◆ Directions ◆
What follows are records. Restate all of them word for word.

______

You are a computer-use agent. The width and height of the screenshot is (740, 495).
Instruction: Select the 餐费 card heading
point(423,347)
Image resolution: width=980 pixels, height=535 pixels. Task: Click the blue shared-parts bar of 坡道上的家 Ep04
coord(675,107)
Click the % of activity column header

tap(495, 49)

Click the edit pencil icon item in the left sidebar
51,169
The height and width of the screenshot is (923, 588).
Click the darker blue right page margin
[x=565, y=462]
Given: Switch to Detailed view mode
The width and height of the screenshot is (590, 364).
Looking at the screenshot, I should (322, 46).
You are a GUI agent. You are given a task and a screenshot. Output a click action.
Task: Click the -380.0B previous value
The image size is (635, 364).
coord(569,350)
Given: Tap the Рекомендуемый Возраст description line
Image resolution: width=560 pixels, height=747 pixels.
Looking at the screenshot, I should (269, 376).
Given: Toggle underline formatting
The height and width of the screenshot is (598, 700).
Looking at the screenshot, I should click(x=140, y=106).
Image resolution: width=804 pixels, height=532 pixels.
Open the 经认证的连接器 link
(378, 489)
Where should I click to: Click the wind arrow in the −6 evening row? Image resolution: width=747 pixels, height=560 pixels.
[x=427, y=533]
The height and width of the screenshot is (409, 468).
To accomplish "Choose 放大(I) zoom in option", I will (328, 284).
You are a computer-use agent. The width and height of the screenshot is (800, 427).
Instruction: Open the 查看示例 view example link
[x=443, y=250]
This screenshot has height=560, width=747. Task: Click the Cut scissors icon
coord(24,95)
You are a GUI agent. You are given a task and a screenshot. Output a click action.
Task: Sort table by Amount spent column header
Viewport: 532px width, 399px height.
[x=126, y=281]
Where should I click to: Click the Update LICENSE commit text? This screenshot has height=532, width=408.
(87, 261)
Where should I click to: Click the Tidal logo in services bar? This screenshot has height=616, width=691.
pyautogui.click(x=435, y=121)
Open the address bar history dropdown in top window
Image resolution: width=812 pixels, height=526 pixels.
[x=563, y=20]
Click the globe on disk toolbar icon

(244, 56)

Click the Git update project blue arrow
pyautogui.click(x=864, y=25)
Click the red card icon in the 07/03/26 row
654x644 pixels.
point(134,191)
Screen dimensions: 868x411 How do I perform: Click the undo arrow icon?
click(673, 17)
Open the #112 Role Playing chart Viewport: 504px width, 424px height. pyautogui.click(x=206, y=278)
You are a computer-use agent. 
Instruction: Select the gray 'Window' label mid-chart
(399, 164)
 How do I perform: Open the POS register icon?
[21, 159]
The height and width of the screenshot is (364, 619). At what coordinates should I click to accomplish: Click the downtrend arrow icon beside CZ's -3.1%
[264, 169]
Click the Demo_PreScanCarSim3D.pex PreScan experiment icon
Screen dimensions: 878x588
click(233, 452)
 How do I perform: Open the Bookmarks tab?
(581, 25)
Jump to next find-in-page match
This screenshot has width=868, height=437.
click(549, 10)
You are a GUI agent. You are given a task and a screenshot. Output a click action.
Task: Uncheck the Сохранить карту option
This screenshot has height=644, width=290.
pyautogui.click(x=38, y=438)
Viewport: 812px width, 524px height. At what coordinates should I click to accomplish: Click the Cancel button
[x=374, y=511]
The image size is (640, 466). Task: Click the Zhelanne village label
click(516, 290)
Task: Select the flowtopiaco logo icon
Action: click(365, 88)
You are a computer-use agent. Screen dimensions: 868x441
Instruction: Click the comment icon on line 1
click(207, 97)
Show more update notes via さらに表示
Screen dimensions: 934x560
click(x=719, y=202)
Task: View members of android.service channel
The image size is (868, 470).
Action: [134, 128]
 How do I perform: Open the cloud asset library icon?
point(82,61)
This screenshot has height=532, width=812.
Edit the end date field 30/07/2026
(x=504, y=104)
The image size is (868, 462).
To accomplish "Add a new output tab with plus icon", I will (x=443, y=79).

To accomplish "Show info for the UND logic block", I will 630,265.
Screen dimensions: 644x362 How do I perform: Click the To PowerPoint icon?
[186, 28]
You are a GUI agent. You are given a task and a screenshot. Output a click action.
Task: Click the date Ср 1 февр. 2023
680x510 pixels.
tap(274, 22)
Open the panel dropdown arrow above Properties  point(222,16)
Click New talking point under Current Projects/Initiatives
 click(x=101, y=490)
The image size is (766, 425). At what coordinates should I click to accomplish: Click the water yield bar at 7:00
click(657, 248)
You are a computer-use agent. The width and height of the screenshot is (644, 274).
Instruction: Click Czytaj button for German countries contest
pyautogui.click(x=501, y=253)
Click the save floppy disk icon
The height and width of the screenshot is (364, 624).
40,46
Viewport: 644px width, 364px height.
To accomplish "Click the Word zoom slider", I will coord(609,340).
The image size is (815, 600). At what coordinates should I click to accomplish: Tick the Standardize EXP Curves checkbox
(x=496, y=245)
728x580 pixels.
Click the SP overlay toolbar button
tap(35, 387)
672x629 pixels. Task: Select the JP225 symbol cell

______

◆ Answer box ◆
You are a computer-use agent. The width and height of the screenshot is (740, 495).
Instruction: Select the 餐费 card heading
point(423,347)
Image resolution: width=980 pixels, height=535 pixels. Task: Click the blue shared-parts bar of 坡道上的家 Ep04
coord(675,107)
Click the % of activity column header

tap(495, 49)

Click the edit pencil icon item in the left sidebar
51,169
The height and width of the screenshot is (923, 588).
Click the darker blue right page margin
[x=565, y=462]
Given: Switch to Detailed view mode
The width and height of the screenshot is (590, 364).
Looking at the screenshot, I should (322, 46).
You are a GUI agent. You are given a task and a screenshot. Output a click action.
Task: Click the -380.0B previous value
The image size is (635, 364).
coord(569,350)
Given: Tap the Рекомендуемый Возраст description line
Image resolution: width=560 pixels, height=747 pixels.
Looking at the screenshot, I should (269, 376).
Given: Toggle underline formatting
The height and width of the screenshot is (598, 700).
Looking at the screenshot, I should click(x=140, y=106).
Image resolution: width=804 pixels, height=532 pixels.
Open the 经认证的连接器 link
(378, 489)
Where should I click to: Click the wind arrow in the −6 evening row? Image resolution: width=747 pixels, height=560 pixels.
[x=427, y=533]
The height and width of the screenshot is (409, 468).
To accomplish "Choose 放大(I) zoom in option", I will (328, 284).
You are a computer-use agent. The width and height of the screenshot is (800, 427).
Instruction: Open the 查看示例 view example link
[x=443, y=250]
This screenshot has height=560, width=747. Task: Click the Cut scissors icon
coord(24,95)
You are a GUI agent. You are given a task and a screenshot. Output a click action.
Task: Sort table by Amount spent column header
Viewport: 532px width, 399px height.
[x=126, y=281]
Where should I click to: Click the Update LICENSE commit text? This screenshot has height=532, width=408.
(87, 261)
Where should I click to: Click the Tidal logo in services bar? This screenshot has height=616, width=691.
pyautogui.click(x=435, y=121)
Open the address bar history dropdown in top window
Image resolution: width=812 pixels, height=526 pixels.
[x=563, y=20]
Click the globe on disk toolbar icon

(244, 56)

Click the Git update project blue arrow
pyautogui.click(x=864, y=25)
Click the red card icon in the 07/03/26 row
654x644 pixels.
point(134,191)
Screen dimensions: 868x411 How do I perform: Click the undo arrow icon?
click(673, 17)
Open the #112 Role Playing chart Viewport: 504px width, 424px height. pyautogui.click(x=206, y=278)
You are a computer-use agent. 
Instruction: Select the gray 'Window' label mid-chart
(399, 164)
 How do I perform: Open the POS register icon?
[21, 159]
The height and width of the screenshot is (364, 619). At what coordinates should I click to accomplish: Click the downtrend arrow icon beside CZ's -3.1%
[264, 169]
Click the Demo_PreScanCarSim3D.pex PreScan experiment icon
Screen dimensions: 878x588
click(233, 452)
 How do I perform: Open the Bookmarks tab?
(581, 25)
Jump to next find-in-page match
This screenshot has width=868, height=437.
click(549, 10)
You are a GUI agent. You are given a task and a screenshot. Output a click action.
Task: Uncheck the Сохранить карту option
This screenshot has height=644, width=290.
pyautogui.click(x=38, y=438)
Viewport: 812px width, 524px height. At what coordinates should I click to accomplish: Click the Cancel button
[x=374, y=511]
The image size is (640, 466). Task: Click the Zhelanne village label
click(516, 290)
Task: Select the flowtopiaco logo icon
Action: click(365, 88)
You are a computer-use agent. Screen dimensions: 868x441
Instruction: Click the comment icon on line 1
click(207, 97)
Show more update notes via さらに表示
Screen dimensions: 934x560
click(x=719, y=202)
Task: View members of android.service channel
The image size is (868, 470).
Action: [134, 128]
 How do I perform: Open the cloud asset library icon?
point(82,61)
This screenshot has height=532, width=812.
Edit the end date field 30/07/2026
(x=504, y=104)
The image size is (868, 462).
To accomplish "Add a new output tab with plus icon", I will (x=443, y=79).

To accomplish "Show info for the UND logic block", I will 630,265.
Screen dimensions: 644x362 How do I perform: Click the To PowerPoint icon?
[186, 28]
You are a GUI agent. You are given a task and a screenshot. Output a click action.
Task: Click the date Ср 1 февр. 2023
680x510 pixels.
tap(274, 22)
Open the panel dropdown arrow above Properties  point(222,16)
Click New talking point under Current Projects/Initiatives
 click(x=101, y=490)
The image size is (766, 425). At what coordinates should I click to accomplish: Click the water yield bar at 7:00
click(657, 248)
You are a computer-use agent. The width and height of the screenshot is (644, 274).
Instruction: Click Czytaj button for German countries contest
pyautogui.click(x=501, y=253)
Click the save floppy disk icon
The height and width of the screenshot is (364, 624).
40,46
Viewport: 644px width, 364px height.
To accomplish "Click the Word zoom slider", I will coord(609,340).
The image size is (815, 600). At what coordinates should I click to accomplish: Tick the Standardize EXP Curves checkbox
(x=496, y=245)
728x580 pixels.
Click the SP overlay toolbar button
tap(35, 387)
672x629 pixels. Task: Select the JP225 symbol cell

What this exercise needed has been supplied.